Serra Leoa tem a taxa de mortalidade natal mais elevada do mundo, com 1,2 mil mortes por 100 mil nascimentos, taxa agravada ainda mais pelo vírus

As mulheres grávidas da África ocidental vivem sob uma dupla ameaça gerada pelo ebola: o medo dos hospitais ou o risco de dar à luz em casa, correndo o risco de contágio.

No centro da capital de Serra Leoa, Freetown, no bairro "Magazine", de onde se veem casebres miseráveis em Susan;s Bay, o pessoal do ambulatório de Mabella lamentava as instalações vazias, em frente à mesquita.
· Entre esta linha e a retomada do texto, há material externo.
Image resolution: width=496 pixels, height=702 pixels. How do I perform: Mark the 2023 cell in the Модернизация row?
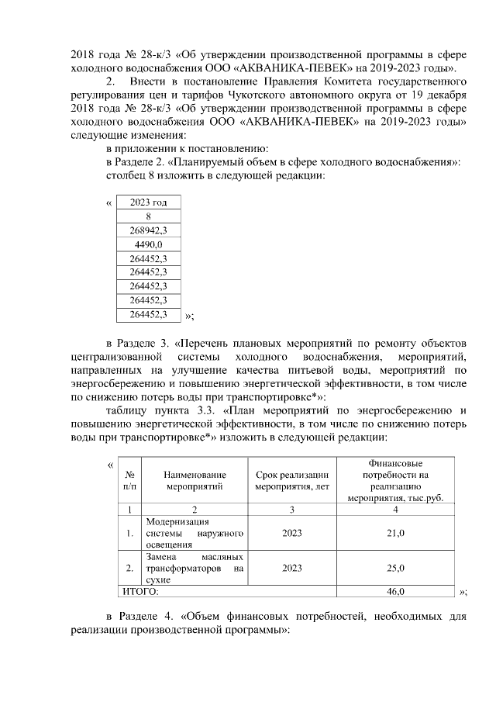pyautogui.click(x=292, y=534)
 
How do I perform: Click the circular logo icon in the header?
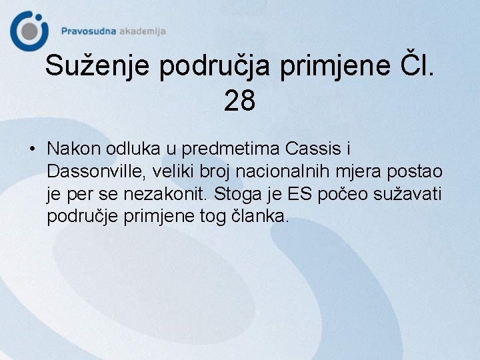click(29, 30)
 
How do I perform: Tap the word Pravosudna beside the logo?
click(89, 31)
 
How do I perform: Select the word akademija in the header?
click(142, 31)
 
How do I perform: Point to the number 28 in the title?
click(240, 101)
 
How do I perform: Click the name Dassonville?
click(96, 171)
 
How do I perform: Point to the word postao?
click(419, 171)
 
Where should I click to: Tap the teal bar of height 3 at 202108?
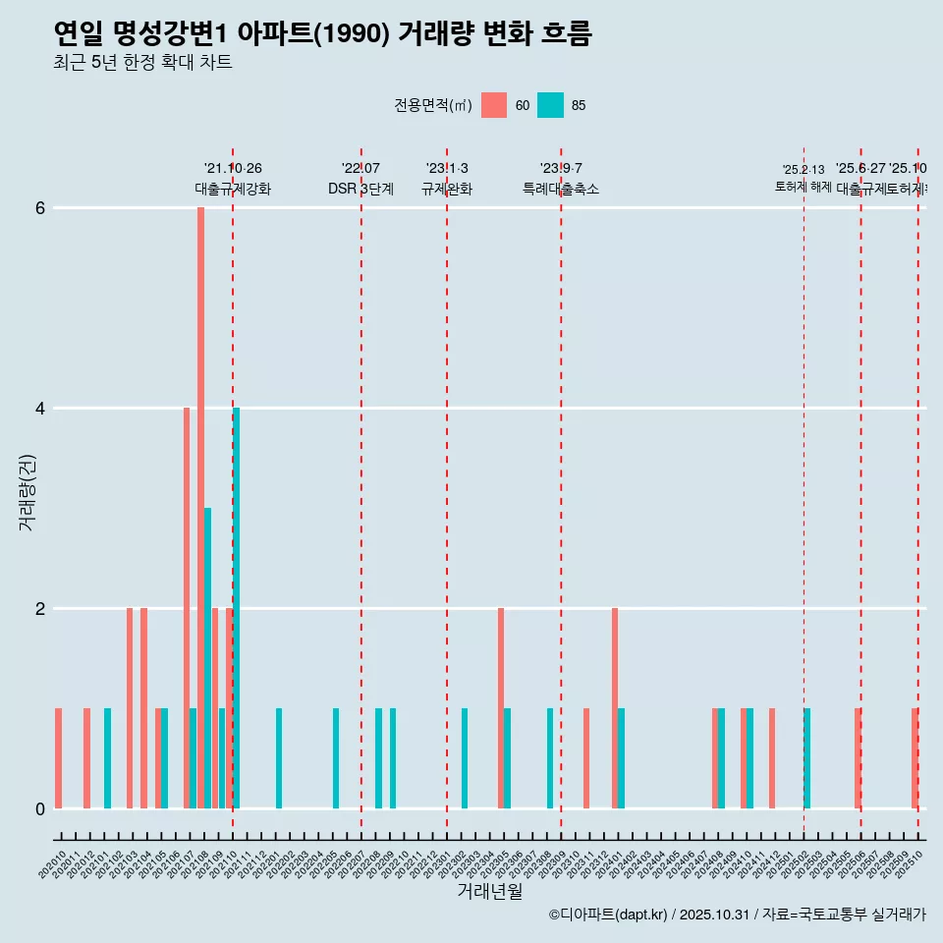(x=207, y=657)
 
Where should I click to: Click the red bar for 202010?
(x=58, y=757)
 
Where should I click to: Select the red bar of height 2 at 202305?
(x=500, y=707)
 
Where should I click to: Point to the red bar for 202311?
(x=586, y=757)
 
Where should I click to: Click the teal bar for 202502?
(x=807, y=757)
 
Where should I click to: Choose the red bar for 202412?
(x=772, y=757)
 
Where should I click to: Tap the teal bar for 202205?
(x=336, y=757)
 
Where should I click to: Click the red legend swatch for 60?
(x=494, y=105)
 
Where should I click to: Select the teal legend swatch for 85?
(x=551, y=105)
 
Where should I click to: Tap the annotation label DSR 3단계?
(x=361, y=189)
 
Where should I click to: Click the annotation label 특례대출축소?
(x=561, y=189)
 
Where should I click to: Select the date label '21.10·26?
(x=233, y=168)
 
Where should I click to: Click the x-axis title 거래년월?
(x=489, y=891)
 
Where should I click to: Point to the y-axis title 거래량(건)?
(x=27, y=491)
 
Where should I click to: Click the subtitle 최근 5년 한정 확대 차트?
(x=142, y=63)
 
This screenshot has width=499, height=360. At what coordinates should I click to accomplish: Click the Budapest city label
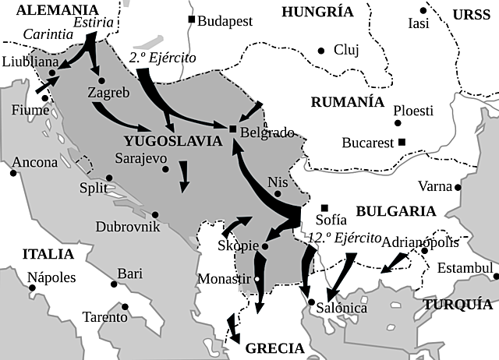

"As pacientes têm medo de nós. Não vêm mais, a menos que estejam realmente doentes", disse sua encarregada, Justina Bangura, exibindo o grande registro amarelo onde estão anotados os nomes das parturientes. "Quarenta e sete partos em julho, 30 em agosto, 25 em setembro e 27 em outubro", disse.

Sua equipe viu passar o número de partos em domicílio de sete, em julho, para catorze em agosto, e 10 em outubro. Sem ignorar que outras puderam fazê-lo sem que se tenha conhecimento.

"Trata-se de explicar às mulheres que correm risco de infecções e morte dando à luz em casa. Mas nos chamam as ;enfermeiras ebola;. Entre julho e agosto, diziam que inclusive injetavam o vírus nelas. As pessoas nos insultam e atiram pedras em nós", diz, emocionada, Eugenia Bodkin.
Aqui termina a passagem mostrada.